§ REQUIREMENT
The expected output is a verbatim reprint of the lines from the beginning of the data that follows through the line that contains "Viewport: 1280px width, 577px height.".

§ RECORDS FOR PROCESSING
=====

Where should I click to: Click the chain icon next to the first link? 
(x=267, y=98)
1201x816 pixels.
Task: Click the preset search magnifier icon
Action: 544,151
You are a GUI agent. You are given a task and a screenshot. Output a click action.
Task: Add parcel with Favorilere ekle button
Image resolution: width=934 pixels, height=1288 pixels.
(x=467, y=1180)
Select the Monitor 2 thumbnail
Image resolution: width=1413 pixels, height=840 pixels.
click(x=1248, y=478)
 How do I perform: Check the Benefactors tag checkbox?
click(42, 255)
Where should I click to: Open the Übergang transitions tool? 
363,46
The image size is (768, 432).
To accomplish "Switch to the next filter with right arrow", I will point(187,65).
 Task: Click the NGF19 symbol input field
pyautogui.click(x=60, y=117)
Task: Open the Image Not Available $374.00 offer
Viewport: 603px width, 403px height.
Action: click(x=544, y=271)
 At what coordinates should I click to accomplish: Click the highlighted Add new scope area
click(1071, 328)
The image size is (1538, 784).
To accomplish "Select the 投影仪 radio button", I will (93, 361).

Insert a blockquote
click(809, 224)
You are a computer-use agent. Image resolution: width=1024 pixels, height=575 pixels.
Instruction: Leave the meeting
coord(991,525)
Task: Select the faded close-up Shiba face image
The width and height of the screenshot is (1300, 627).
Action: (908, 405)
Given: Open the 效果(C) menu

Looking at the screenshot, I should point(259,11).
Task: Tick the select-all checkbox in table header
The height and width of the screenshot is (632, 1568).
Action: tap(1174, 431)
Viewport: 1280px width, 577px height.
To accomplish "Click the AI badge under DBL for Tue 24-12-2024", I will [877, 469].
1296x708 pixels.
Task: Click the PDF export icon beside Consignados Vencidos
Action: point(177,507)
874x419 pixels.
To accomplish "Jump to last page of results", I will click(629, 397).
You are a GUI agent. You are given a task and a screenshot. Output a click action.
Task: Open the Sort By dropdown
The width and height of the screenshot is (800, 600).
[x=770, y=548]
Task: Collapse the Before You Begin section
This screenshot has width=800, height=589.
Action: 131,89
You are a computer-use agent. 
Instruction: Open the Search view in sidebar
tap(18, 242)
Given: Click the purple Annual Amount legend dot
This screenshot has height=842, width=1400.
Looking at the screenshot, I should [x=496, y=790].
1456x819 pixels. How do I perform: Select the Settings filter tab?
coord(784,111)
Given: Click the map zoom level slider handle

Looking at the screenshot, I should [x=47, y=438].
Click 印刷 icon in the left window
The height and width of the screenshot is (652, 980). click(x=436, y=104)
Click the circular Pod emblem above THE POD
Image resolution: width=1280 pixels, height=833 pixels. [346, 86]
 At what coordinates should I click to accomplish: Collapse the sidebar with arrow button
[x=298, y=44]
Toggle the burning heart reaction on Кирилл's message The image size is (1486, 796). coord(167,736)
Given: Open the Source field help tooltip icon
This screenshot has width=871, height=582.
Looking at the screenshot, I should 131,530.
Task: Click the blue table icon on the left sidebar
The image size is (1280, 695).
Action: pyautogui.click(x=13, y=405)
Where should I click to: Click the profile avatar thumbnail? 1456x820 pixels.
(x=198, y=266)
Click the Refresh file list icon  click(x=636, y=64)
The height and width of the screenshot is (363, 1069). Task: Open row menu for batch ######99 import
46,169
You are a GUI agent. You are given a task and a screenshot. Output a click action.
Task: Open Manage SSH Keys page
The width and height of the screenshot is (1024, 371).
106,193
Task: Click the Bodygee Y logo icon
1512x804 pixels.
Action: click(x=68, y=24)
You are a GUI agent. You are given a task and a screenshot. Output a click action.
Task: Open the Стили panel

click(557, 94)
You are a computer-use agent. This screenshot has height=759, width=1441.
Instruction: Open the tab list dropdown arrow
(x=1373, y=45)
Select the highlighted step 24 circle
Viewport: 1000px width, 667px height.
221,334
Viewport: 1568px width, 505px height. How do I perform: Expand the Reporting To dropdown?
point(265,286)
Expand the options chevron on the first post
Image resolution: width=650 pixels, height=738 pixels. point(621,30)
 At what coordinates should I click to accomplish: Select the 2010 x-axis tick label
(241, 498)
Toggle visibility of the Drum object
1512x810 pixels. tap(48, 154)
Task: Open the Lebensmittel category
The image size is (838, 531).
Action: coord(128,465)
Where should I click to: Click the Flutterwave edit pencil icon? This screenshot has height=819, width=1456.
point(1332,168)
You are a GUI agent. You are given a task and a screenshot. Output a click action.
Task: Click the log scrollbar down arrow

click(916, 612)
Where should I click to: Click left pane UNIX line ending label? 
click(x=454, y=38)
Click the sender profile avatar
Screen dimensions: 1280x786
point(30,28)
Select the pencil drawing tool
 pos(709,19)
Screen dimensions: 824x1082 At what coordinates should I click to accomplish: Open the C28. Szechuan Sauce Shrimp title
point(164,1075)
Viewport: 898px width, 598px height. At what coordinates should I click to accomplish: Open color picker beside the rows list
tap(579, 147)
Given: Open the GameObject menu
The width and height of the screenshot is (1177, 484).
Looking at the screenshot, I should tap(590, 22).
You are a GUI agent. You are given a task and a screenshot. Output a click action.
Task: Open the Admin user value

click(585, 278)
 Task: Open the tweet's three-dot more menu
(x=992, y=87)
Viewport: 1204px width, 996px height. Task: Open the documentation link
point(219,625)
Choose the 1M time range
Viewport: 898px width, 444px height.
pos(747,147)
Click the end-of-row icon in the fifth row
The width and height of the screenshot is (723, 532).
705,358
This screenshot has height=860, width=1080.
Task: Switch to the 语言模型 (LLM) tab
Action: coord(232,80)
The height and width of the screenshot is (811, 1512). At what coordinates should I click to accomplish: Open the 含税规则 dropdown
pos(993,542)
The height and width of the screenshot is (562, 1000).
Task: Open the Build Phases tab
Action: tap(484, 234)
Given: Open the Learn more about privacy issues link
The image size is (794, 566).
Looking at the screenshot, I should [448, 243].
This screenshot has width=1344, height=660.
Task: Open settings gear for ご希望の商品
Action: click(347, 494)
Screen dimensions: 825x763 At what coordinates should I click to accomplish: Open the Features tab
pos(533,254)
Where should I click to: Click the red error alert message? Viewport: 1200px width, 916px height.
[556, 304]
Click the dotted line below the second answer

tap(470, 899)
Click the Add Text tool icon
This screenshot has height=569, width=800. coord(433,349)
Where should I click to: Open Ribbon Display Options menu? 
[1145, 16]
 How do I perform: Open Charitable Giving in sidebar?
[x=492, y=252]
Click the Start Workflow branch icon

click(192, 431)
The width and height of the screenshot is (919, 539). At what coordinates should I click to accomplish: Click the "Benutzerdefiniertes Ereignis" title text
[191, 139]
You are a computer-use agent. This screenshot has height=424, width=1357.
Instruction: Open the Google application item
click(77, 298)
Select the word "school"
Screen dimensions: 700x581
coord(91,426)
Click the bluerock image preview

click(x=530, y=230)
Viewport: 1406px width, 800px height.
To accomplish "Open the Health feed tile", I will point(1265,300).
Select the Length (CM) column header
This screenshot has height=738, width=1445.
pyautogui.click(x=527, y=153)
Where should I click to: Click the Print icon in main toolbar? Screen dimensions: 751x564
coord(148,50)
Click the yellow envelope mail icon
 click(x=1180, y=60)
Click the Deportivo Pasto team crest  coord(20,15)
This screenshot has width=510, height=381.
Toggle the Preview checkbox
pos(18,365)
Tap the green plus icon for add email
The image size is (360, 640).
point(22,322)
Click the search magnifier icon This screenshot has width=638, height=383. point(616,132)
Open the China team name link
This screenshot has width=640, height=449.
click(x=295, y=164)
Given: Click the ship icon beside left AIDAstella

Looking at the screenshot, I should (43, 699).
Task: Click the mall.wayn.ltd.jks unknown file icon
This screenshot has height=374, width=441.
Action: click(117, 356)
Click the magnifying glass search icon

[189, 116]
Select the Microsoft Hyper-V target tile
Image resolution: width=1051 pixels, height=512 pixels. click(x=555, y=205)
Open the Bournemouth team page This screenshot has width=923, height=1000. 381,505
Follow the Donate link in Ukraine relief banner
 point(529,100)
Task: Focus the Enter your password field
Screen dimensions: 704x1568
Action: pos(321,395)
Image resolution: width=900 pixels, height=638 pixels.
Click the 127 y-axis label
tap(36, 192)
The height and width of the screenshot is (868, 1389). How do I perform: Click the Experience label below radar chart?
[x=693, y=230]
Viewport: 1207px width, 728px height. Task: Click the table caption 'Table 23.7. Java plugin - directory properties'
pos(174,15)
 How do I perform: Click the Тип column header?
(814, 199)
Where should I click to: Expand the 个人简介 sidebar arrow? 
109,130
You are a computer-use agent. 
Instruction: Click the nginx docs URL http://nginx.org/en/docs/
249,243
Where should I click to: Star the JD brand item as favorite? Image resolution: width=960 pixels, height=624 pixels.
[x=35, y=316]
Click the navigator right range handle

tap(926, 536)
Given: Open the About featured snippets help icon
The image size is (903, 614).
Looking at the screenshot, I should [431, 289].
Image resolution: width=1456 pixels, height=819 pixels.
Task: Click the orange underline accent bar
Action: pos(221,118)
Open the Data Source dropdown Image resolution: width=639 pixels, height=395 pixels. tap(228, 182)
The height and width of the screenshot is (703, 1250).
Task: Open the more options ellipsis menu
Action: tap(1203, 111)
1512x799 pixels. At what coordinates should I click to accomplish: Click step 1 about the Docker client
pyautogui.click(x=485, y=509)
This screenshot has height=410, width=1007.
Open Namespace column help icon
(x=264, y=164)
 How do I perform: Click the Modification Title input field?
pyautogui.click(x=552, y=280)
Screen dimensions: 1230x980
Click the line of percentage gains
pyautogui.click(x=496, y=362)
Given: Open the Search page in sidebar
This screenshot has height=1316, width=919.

=====

§ WRITTEN SOLUTION
Where should I click to: Click the chain icon next to the first link? 
(x=267, y=98)
1201x816 pixels.
Task: Click the preset search magnifier icon
Action: 544,151
You are a GUI agent. You are given a task and a screenshot. Output a click action.
Task: Add parcel with Favorilere ekle button
Image resolution: width=934 pixels, height=1288 pixels.
(x=467, y=1180)
Select the Monitor 2 thumbnail
Image resolution: width=1413 pixels, height=840 pixels.
click(x=1248, y=478)
 How do I perform: Check the Benefactors tag checkbox?
click(42, 255)
Where should I click to: Open the Übergang transitions tool? 
363,46
The image size is (768, 432).
To accomplish "Switch to the next filter with right arrow", I will point(187,65).
 Task: Click the NGF19 symbol input field
pyautogui.click(x=60, y=117)
Task: Open the Image Not Available $374.00 offer
Viewport: 603px width, 403px height.
Action: click(x=544, y=271)
 At what coordinates should I click to accomplish: Click the highlighted Add new scope area
click(1071, 328)
The image size is (1538, 784).
To accomplish "Select the 投影仪 radio button", I will (93, 361).

Insert a blockquote
click(809, 224)
You are a computer-use agent. Image resolution: width=1024 pixels, height=575 pixels.
Instruction: Leave the meeting
coord(991,525)
Task: Select the faded close-up Shiba face image
The width and height of the screenshot is (1300, 627).
Action: (908, 405)
Given: Open the 效果(C) menu

Looking at the screenshot, I should point(259,11).
Task: Tick the select-all checkbox in table header
The height and width of the screenshot is (632, 1568).
Action: tap(1174, 431)
Viewport: 1280px width, 577px height.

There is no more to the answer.